We have a race condition:
1. RGW client #1: requests an object be deleted.
2. RGW client #1: sends a prepare op to bucket index OSD #1.
3. OSD #1: prepares the op, adding pending ops to the bucket dir entry
4. RGW client #2: sends a list bucket to OSD #1
5. RGW client #2: sees that there are pending operations on bucket
dir entry, and calls check_disk_state
6. RGW client #2: check_disk_state sees that the object still exists, so it
sends CEPH_RGW_UPDATE to bucket index OSD (#1)
7. RGW client #1: sends a delete object to object OSD (#2)
8. OSD #2: deletes the object
9. RGW client #2: sends a complete op to bucket index OSD (#1)

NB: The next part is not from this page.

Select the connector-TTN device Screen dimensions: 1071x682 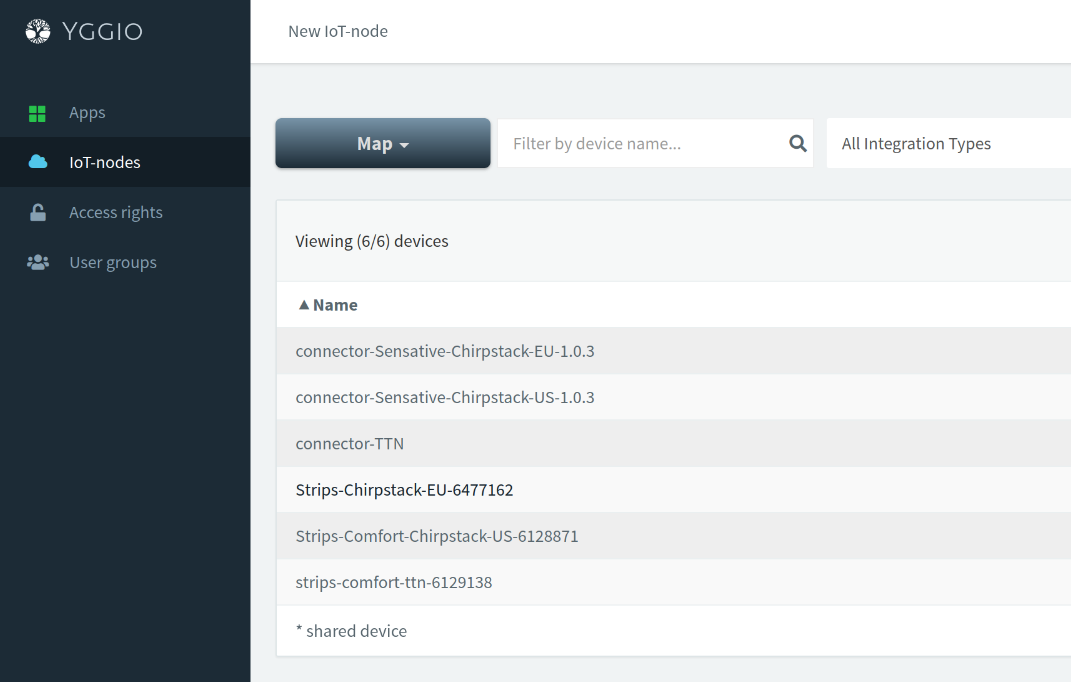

10. OSD #1: completes the op
11. OSD #1: receives the CEPH_RGW_UPDATE and updates the bucket index
entry, thereby **RECREATING** it
Solution implemented:
At step #5 the object's dir entry exists. If we get to beginning of
step #11 and the object's dir entry no longer exists, we know that the
dir entry was just actively being modified, and ignore the
CEPH_RGW_UPDATE operation, thereby NOT recreating it.
Signed-off-by: J. Eric Ivancich <ivancich@redhat.com>
(cherry picked from commit
b33f529e79b74314a2030231e1308ee225717743)
Conflicts: (backported substantial changes only; omitted cleanups)
src/cls/rgw/cls_rgw.cc
src/rgw/rgw_rados.cc
}
break;
case CEPH_RGW_UPDATE:
+ if (!cur_disk.exists) {
+ // this update would only have been sent by the rgw client
+ // if the rgw_bucket_dir_entry existed, however between that
+ // check and now the entry has diappeared, so we were likely
+ // in the midst of a delete op, and we will not recreate the
+ // entry
+ CLS_LOG(10,
+ "CEPH_RGW_UPDATE not applied because rgw_bucket_dir_entry"
+ " no longer exists\n");
+ break;
+ }
+
CLS_LOG(10, "CEPH_RGW_UPDATE name=%s instance=%s total_entries: %" PRId64 " -> %" PRId64 "\n",
cur_change.key.name.c_str(), cur_change.key.instance.c_str(), stats.num_entries, stats.num_entries + 1);
stats.num_entries++;